Thursday, July 14, 2005

Rocky Mountain High...

Well, I'm off to Colorado so I won't be blogging for a while. I know, all the thousands of people who read this blog will be devestated.
As a parting gift, I'm posting a short story for your enjoyment. Enjoy.

It had been less than thirty hours since the gully-washer that filled the low spot called Crooked Creek and only a few puddles remained. The ground had returned to the light brown shade that revealed no evidence of the rain, as if the water had slipped through its fingers into a hidden, forgotten chasm. Cagney Wolverton bounced in the cab of his 1992 Chevy pickup along a quarter-mile stretch of fence that marked the southernmost boundary of his family’s acreage, dust rising behind him like smoke from rain cloud sacrifices to a jealous, parched Earth.

An early morning phone call from Jess Niberts, his neighbor whose home, two miles south of the fence line, was the closest to the spot, had Cagney jostling Eastward over yucca toward one of those Texas mornings whose clouds and colors quiet the soul and the scenery. A fence was down. Jess had noticed a Wolverton momma and calf wondering along the county road just beyond the fence on his way into town.
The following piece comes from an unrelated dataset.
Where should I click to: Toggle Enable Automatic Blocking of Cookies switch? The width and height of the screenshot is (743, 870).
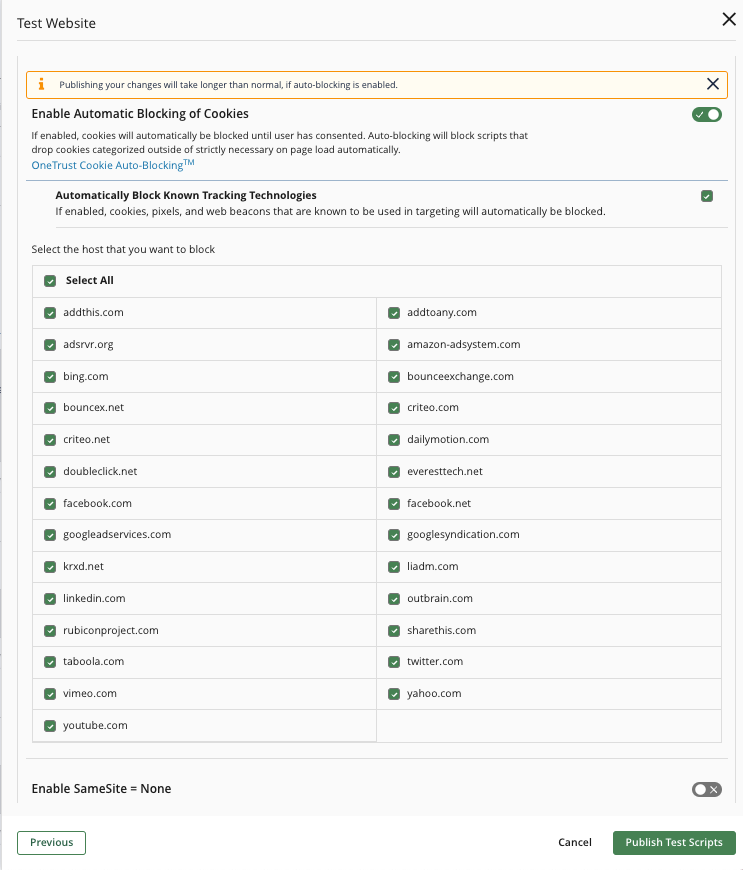point(706,114)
Cagney had thanked him for the information. Must have been the storm. Neighborly of him to call.

Cagney’s Chevy steed hit a rut and coffee sloshed from the Styrofoam cup he had been cradling carefully. He switched hands with the cup and shook away drops of the steaming elixur without taking his attention off the waking land around him.

Ahead, he could see the section of fence in question, stretched over Crooked Creek well above any height that could normally be called a waterline. Two years ago, Cagney had braided a grid of barbed wire and hung it from the bottom of the fence with a long, horizontal post fixed to its low side. The grid served as a downward extension to the fence in dry weather, and when the water rose, the wooden post served as a float that allowed the creek and small debris to pass beneath it.

Now, the grid was gone and the barrier to which it had been tied had been pulled to the ground for fifty yards on each side of the gully. Reaching the bank of what had been a roaring channel the night before, Cagney spotted the culprit. In a muddy bottom one hundred yards downstream, a mangled wad of wire and cottonwood rose higher than the banks.

The posts on this section of fence were wooden, black and gnarled. Driven into place by Cagney’s father, thirty years before, probably on a similar cloudy morning after much-needed rain had come so fast it had slipped to greener climes before the thankful Earth could take a sip.

Cagney sipped his coffee. There were 30 posts to set, 100 yards of fence to stretch, and a floodgate to build. He looked over his shoulder at the pile of T-posts and spools of wire in the scratched bed of the Chevy and surmised he had enough, barely enough to do the job, but it was going to be a long day.

He dismounted the Chevy and unloaded a few posts, a post driver and come-along. He pocketed a few black metal cylinders – knobs they called them – around which he would wrap the wire once he had attached them to the posts. He could see the escapees just to his east, grazing on the narrow stretch of land between his fence and the county road, their squared frames silhouetted against a salmon-colored horizon. Jess would be back down the road in an hour and had promised to stop and help gather the strays – a task Cagney didn’t want to attempt alone if he didn’t have to.

He walked to the Easternmost post that hadn’t bowed to the weight of the rafting cottonwood with the come-along. He would stretch the wire to the post, then cut it on the downed side. But as he was starting to ratchet the fence taut, he saw two more would-be escapees meandering toward the breach. Most of the herd was at the north end of the pasture, where Cagney had sounded the Chevy’s horn and then dumped one hundred pounds of cake on the ground. This pair must not have heard the horn.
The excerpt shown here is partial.